Connaissez-vous la lecture par arpentage? Cette méthode d'apprentissage collaborative est née à la fin du XIXe siècle dans les cercles ouvriers pour développer l'esprit critique et désacraliser l'objet-livre. On vous explique comment cela fonctionne, à l'occasion du festival Chemins de crête, organisé à Annemasse.
Ils sont une quinzaine à 1500 mètres d'altitude, chacun posé dans sa bulle, face au Léman et au mont Blanc. Ils ne sont pas là uniquement pour admirer le paysage offert par la Crête des Voirons mais pour s'essayer à la lecture par arpentage.
Ce club de lecture éphémère à ciel ouvert est plongé dans "L'éthique de la terre, penser comme une montagne", d'Aldo Leopold. Les 144 pages ont été réparties entre les lecteurs du jour. Ne pas commencer par le début, forcément, cela déstabilise.
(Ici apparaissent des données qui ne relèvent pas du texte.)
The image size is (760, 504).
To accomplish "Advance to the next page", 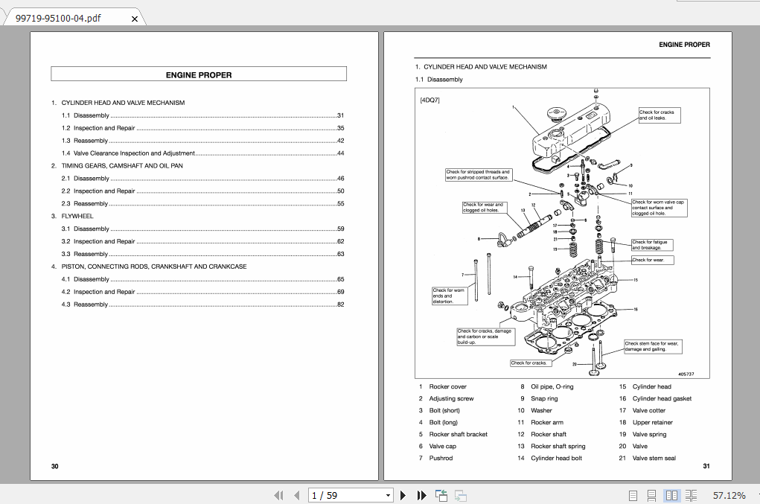I will pos(403,495).

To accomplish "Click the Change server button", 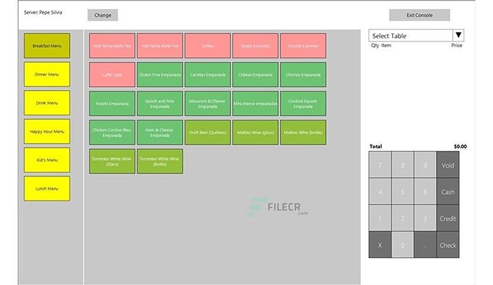I will (103, 15).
"C'est un peu troublant de commencer au milieu d'une page. On n'a pas idée du concept qui a été développé dans les pages avant, donc on arrive comme ça dans un livre... Je découvre", témoigne Audrey Berset.
Il ne faut pas avoir peur de découper l'objet, le disséquer pour mieux le comprendre, le partitionner pour mieux l'analyser. La méthode est radicale, presque scientifique, appliquée à l'objet littéraire pour désacraliser le livre mais surtout, pour apprendre.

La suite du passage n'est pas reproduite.